Word and element pointing entries:
(begin)

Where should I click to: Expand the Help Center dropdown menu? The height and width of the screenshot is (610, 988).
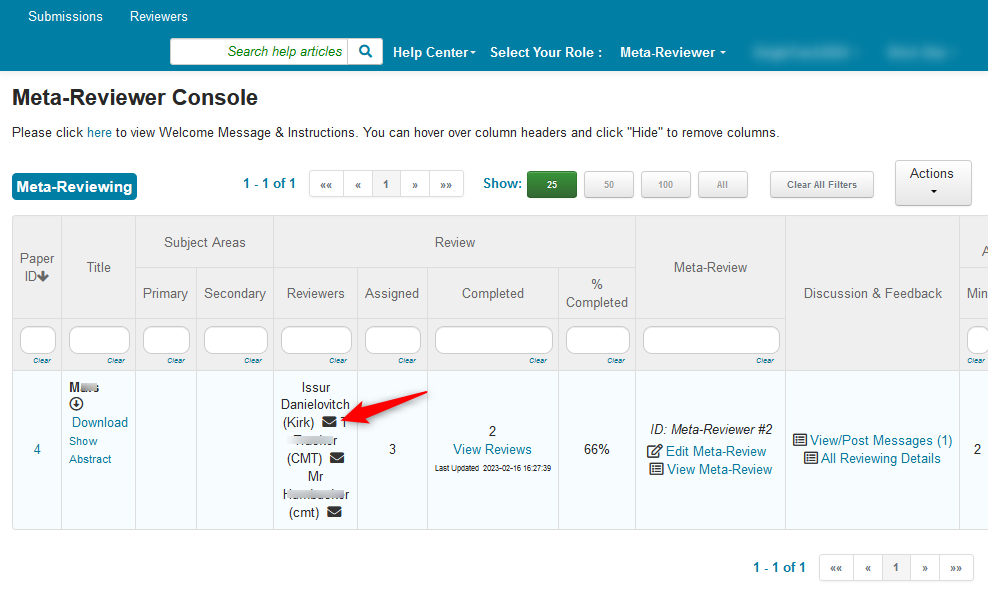pyautogui.click(x=434, y=52)
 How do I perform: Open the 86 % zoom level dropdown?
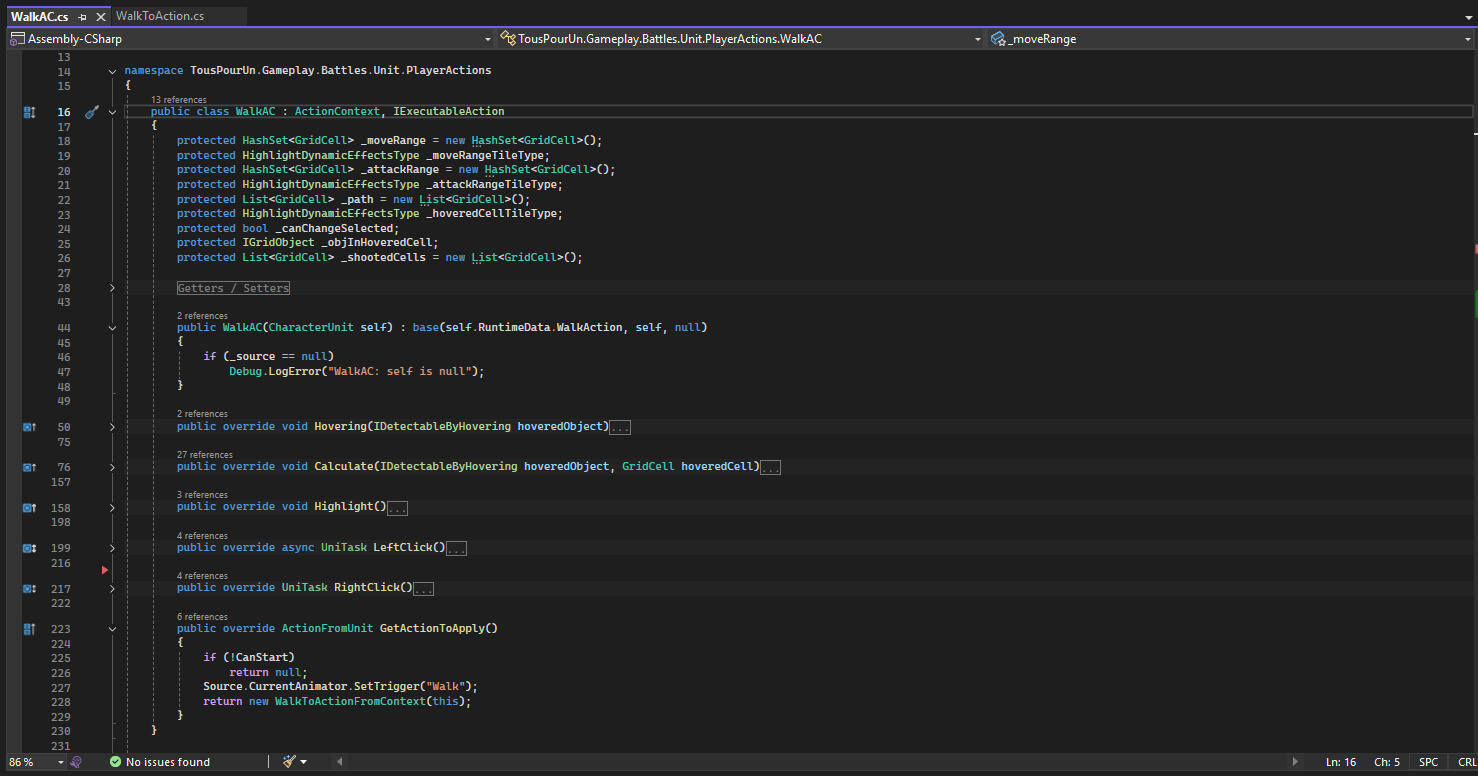point(61,762)
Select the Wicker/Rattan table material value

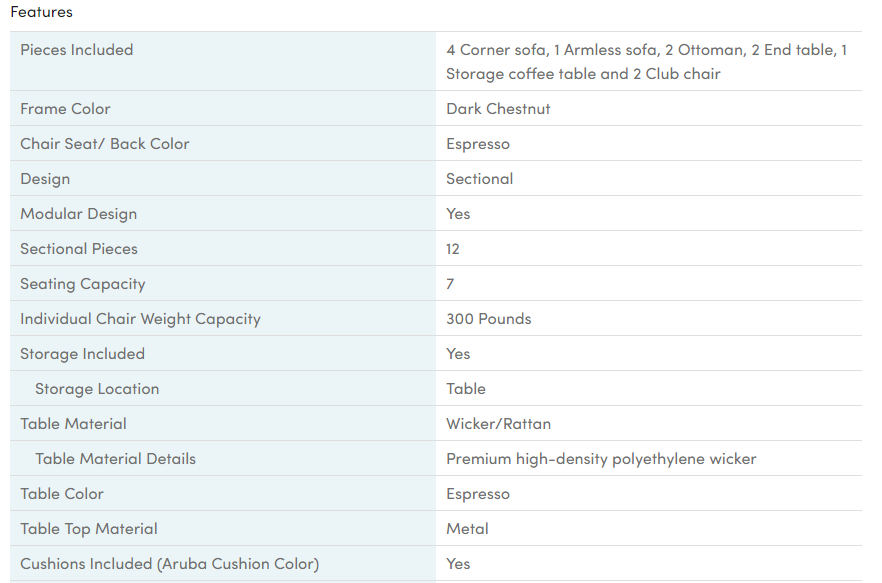click(x=498, y=424)
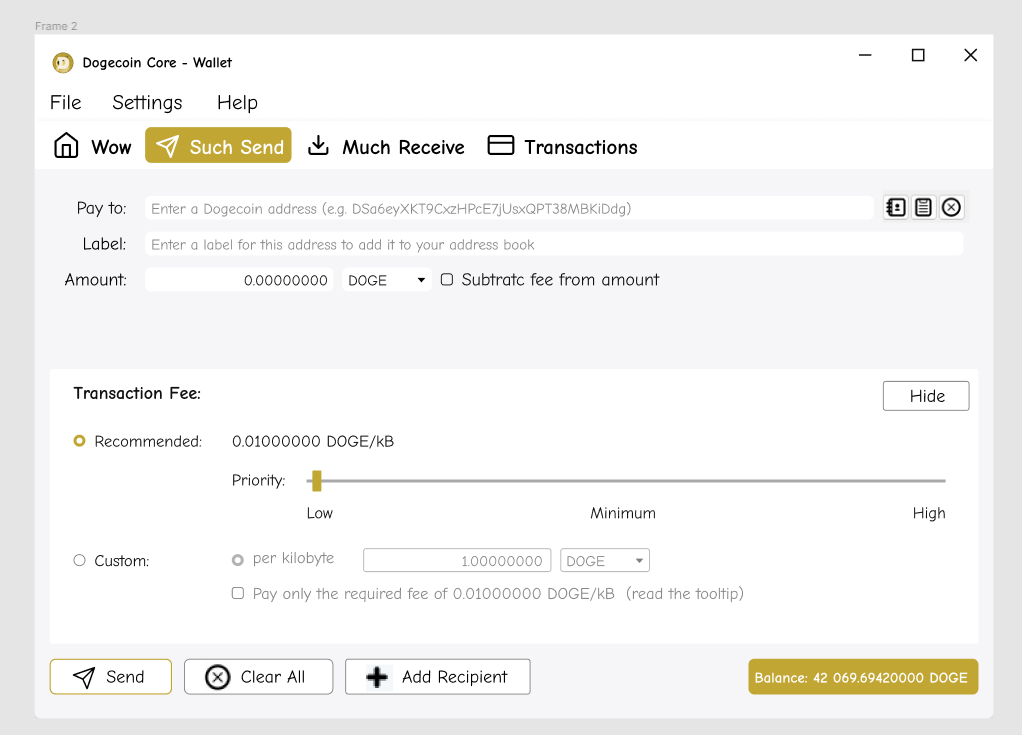
Task: Clear the recipient with the circle-X icon
Action: click(x=951, y=207)
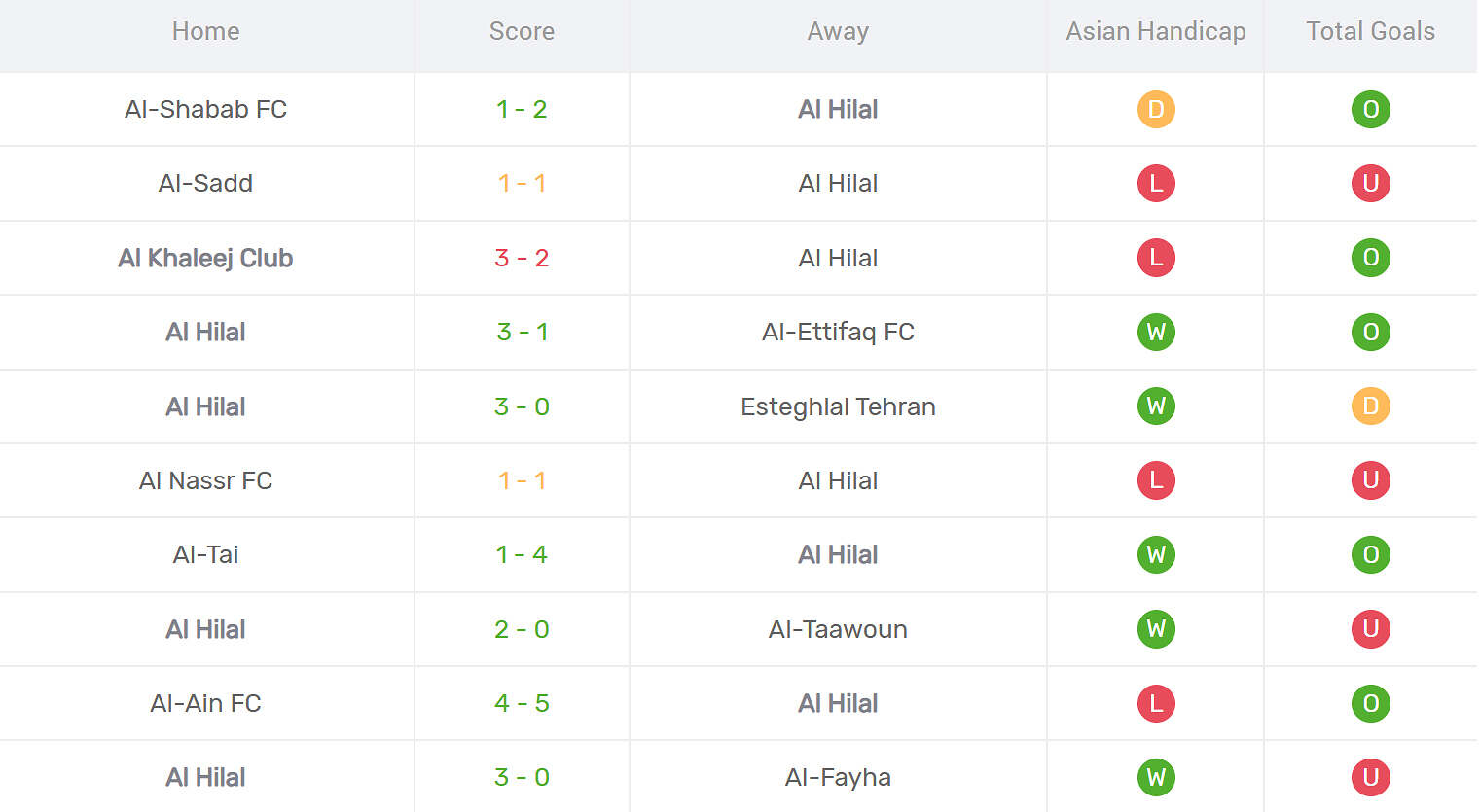Click the Asian Handicap W badge for Al-Tai match
Viewport: 1480px width, 812px height.
1156,554
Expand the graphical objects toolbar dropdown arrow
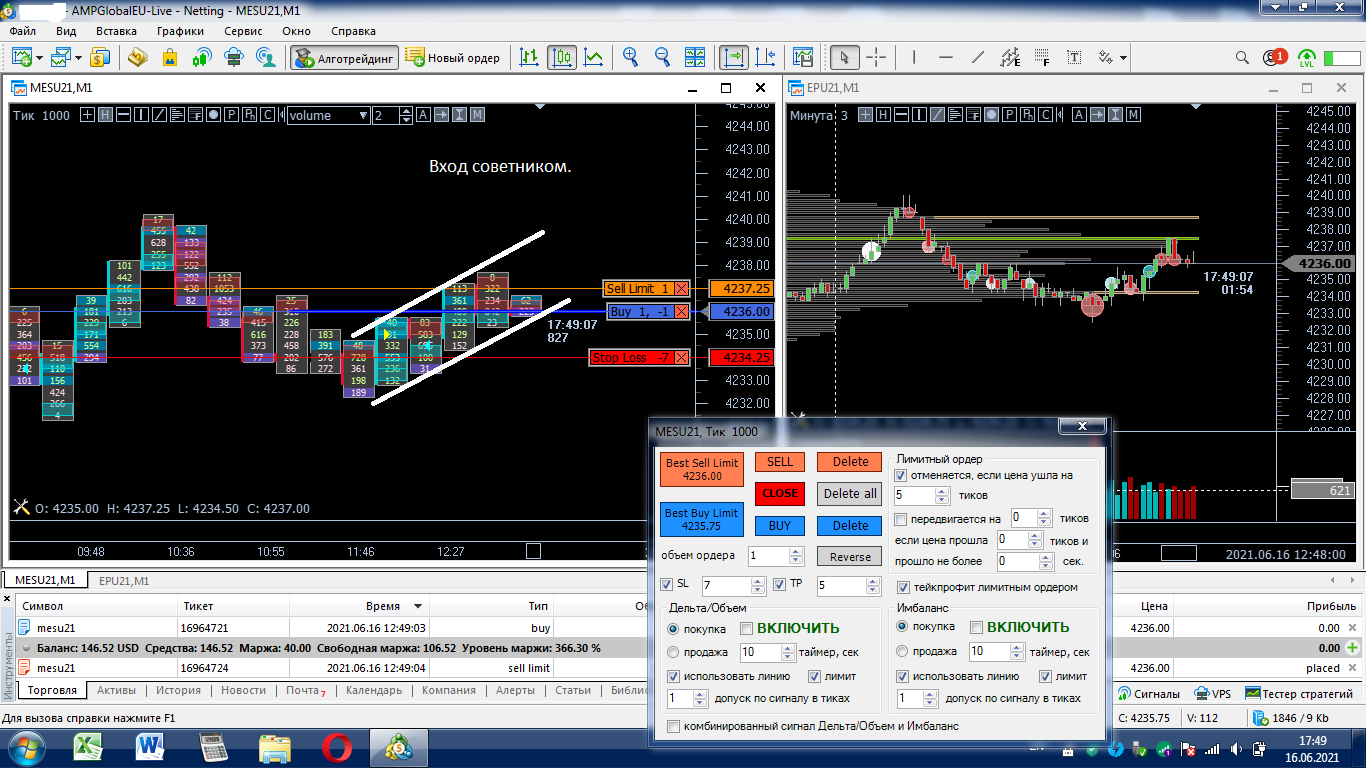 (x=1124, y=58)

(end)

> Given task
Rewrite all of the lines in the material above as a numbered list, dropping any blank lines. Omit the pictures from your answer.

> Answer to the exercise
1. Where should I click to: Expand the Help Center dropdown menu? The height and width of the screenshot is (610, 988).
2. pyautogui.click(x=434, y=52)
3.  How do I perform: Open the 86 % zoom level dropdown?
4. point(61,762)
5. Select the Wicker/Rattan table material value
6. click(x=498, y=424)
7. Task: Clear the recipient with the circle-X icon
8. Action: click(x=951, y=207)
9. Click the Asian Handicap W badge for Al-Tai match
10. Viewport: 1480px width, 812px height.
11. 1156,554
12. Expand the graphical objects toolbar dropdown arrow
13.  (x=1124, y=58)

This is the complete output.